EXCERPT PROVIDED:
## Week 5 | Web Scraping using Urllib and Beautiful Soup
### Learning Objectives
At the end of this lesson, you will be able to:

- Understand basic HTML
- Retrieve `html` string of a website
- Parse `html` string using `Beautiful Soup` to create a `Soup` data structure
- Apply basic CSS selectors to find elements of a `Soup` data structure
- Find children of an element using a `Soup` data structure
- Find properties of an element using a `Soup` data structure
- Download a pdf using the link found from a `Soup` data structure

## Sending a HTTP Request and getting a Response
- Use `urllib.request.Request` to specify the URL and headers, which is indicating the user agent as google chrome.
- Use `urllib.request.urlopen(req)` to send a request to the server.
- html contains the website in HTML format. It is a long string representing the various tags. Convert it to an object with BeautifulSoup datatype so extraction of tags can be performed.
- Use the prettify() function from BeautifulSoup to see the HTML with indentations.

In [None]:
import requests
from bs4 import BeautifulSoup # HTML data structure
import urllib.request

def getSoup(URL):
  req = urllib.request.Request(URL, headers={'User-Agent':' Chrome'})
  html = urllib.request.urlopen(req).read().decode("utf8")

DATA SHOWN:
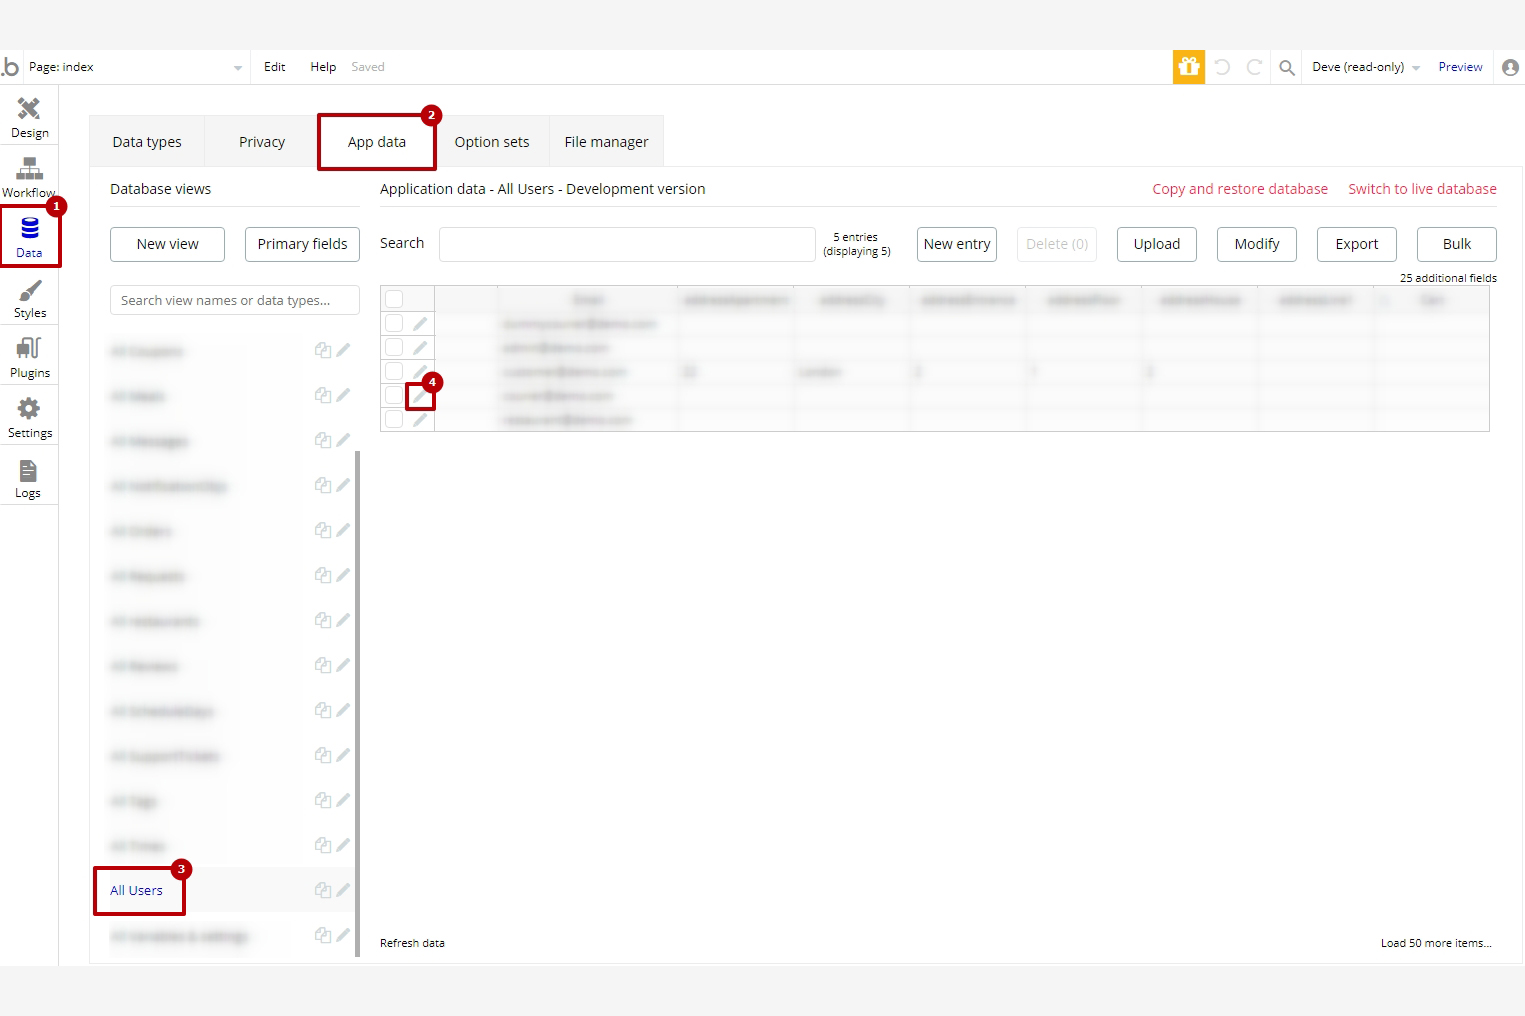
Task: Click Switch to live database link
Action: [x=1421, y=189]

---

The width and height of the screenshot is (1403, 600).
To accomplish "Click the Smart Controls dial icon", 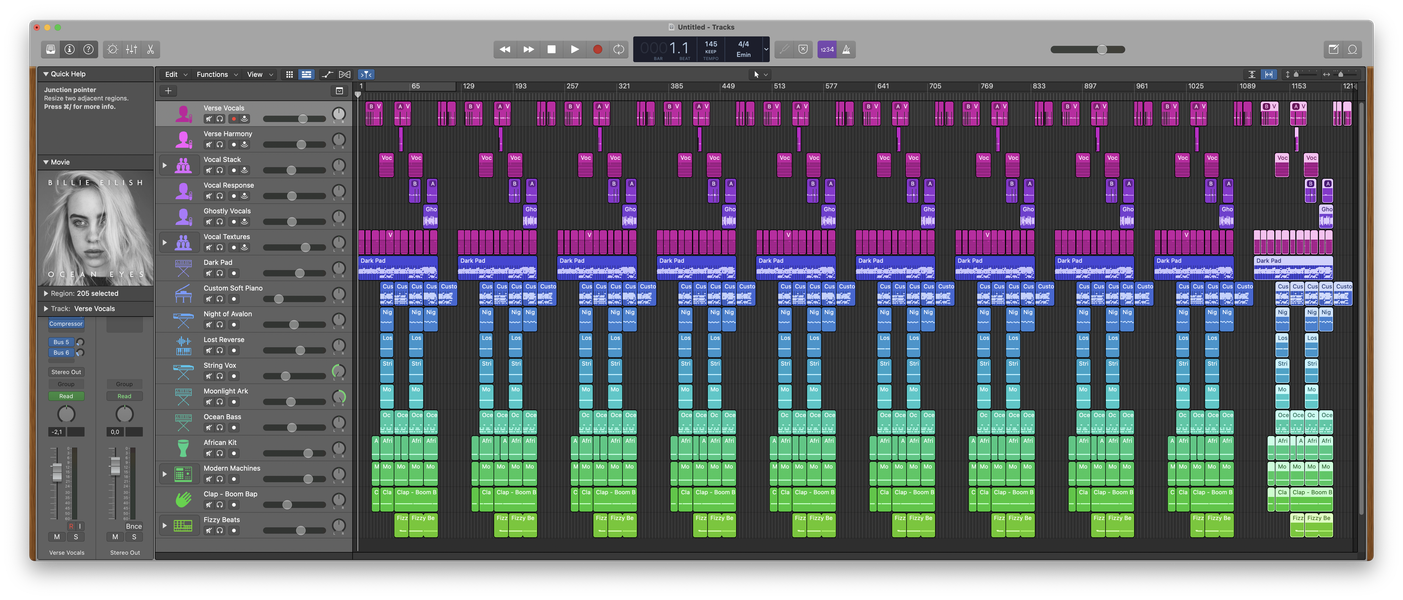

GIVEN INSTRUCTION 1:
According to the web scraping lesson, which BeautifulSoup function displays the HTML with indentations?
GIVEN INSTRUCTION 2:
Duplicate everything in the web scraping lesson from "- Understand basic" down to "can be performed.".

CORRECT RESULT 1:
The prettify() function.

CORRECT RESULT 2:
- Understand basic HTML
- Retrieve `html` string of a website
- Parse `html` string using `Beautiful Soup` to create a `Soup` data structure
- Apply basic CSS selectors to find elements of a `Soup` data structure
- Find children of an element using a `Soup` data structure
- Find properties of an element using a `Soup` data structure
- Download a pdf using the link found from a `Soup` data structure

## Sending a HTTP Request and getting a Response
- Use `urllib.request.Request` to specify the URL and headers, which is indicating the user agent as google chrome.
- Use `urllib.request.urlopen(req)` to send a request to the server.
- html contains the website in HTML format. It is a long string representing the various tags. Convert it to an object with BeautifulSoup datatype so extraction of tags can be performed.